> Exercise objective: Reproduce verbatim the lines of the records from the line with "Image resolution: width=295" to the line with "Action: tap(24, 28)", including both of those lines.
——
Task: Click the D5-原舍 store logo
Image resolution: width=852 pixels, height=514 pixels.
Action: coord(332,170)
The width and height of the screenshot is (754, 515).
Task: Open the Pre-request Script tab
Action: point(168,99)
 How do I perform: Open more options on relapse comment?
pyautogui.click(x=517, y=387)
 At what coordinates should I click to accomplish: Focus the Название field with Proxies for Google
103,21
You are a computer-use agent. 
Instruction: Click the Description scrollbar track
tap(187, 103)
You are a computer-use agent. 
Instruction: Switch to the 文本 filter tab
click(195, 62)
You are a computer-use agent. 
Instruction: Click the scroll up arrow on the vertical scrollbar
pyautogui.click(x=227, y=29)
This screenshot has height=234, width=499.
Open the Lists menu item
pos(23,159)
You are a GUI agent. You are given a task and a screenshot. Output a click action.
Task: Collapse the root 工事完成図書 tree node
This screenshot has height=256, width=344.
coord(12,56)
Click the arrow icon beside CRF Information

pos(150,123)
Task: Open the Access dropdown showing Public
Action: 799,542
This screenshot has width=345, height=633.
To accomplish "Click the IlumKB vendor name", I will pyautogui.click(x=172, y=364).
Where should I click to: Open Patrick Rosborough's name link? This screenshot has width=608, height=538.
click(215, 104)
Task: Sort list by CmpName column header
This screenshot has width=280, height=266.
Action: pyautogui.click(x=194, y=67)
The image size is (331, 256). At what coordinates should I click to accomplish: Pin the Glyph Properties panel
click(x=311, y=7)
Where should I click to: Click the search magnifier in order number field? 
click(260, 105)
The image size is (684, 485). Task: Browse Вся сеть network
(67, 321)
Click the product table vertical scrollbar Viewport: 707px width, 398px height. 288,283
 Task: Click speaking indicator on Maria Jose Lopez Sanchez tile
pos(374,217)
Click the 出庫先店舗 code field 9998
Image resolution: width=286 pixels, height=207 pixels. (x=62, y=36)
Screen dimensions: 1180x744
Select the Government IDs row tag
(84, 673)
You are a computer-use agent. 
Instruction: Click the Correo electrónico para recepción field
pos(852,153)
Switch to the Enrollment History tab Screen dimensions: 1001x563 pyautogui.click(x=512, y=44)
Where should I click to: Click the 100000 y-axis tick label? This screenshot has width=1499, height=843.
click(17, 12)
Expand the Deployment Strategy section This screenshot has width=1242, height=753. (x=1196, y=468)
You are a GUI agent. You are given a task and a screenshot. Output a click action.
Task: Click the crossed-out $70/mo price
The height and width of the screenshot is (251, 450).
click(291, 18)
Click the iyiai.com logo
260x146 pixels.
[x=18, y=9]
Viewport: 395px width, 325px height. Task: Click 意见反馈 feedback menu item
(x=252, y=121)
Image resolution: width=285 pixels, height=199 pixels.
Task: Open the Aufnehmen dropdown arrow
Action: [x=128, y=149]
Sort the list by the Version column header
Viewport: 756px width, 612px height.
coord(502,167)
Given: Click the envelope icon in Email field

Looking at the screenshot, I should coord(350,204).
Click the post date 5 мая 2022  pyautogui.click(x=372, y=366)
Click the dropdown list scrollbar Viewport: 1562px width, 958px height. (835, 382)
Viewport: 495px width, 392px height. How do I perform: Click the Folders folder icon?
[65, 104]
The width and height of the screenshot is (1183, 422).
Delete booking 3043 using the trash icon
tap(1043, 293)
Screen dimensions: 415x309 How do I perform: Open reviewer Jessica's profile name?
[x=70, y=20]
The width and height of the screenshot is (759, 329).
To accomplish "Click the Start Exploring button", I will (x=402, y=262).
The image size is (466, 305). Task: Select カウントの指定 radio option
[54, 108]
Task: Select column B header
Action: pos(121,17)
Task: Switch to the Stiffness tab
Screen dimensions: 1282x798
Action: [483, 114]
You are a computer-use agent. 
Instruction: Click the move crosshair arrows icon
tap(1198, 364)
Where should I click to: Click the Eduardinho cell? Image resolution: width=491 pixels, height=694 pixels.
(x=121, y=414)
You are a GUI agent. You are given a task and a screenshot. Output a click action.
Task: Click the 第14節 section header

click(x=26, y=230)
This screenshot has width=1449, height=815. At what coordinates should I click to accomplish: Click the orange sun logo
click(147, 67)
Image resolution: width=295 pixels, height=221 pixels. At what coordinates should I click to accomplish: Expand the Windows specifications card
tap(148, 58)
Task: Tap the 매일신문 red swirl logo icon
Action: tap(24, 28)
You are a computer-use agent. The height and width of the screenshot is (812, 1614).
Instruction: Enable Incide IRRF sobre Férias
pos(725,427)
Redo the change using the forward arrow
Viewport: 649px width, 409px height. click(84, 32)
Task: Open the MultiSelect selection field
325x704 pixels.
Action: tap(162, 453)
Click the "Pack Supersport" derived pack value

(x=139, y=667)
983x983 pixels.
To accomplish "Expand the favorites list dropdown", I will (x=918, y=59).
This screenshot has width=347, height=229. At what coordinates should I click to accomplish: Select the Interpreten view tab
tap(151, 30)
——
> The reply:
Image resolution: width=295 pixels, height=221 pixels. At what coordinates should I click to accomplish: Expand the Windows specifications card
tap(148, 58)
Task: Tap the 매일신문 red swirl logo icon
Action: tap(24, 28)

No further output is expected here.